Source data
• • • •

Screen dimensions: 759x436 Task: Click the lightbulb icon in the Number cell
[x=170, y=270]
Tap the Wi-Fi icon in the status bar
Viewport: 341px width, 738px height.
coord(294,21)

• • • •

-- HOW TO COMPLETE THIS TASK --
Please make an exact copy of the entries, down to the last character.

-- TASK OUTPUT --
Screen dimensions: 759x436 Task: Click the lightbulb icon in the Number cell
[x=170, y=270]
Tap the Wi-Fi icon in the status bar
Viewport: 341px width, 738px height.
coord(294,21)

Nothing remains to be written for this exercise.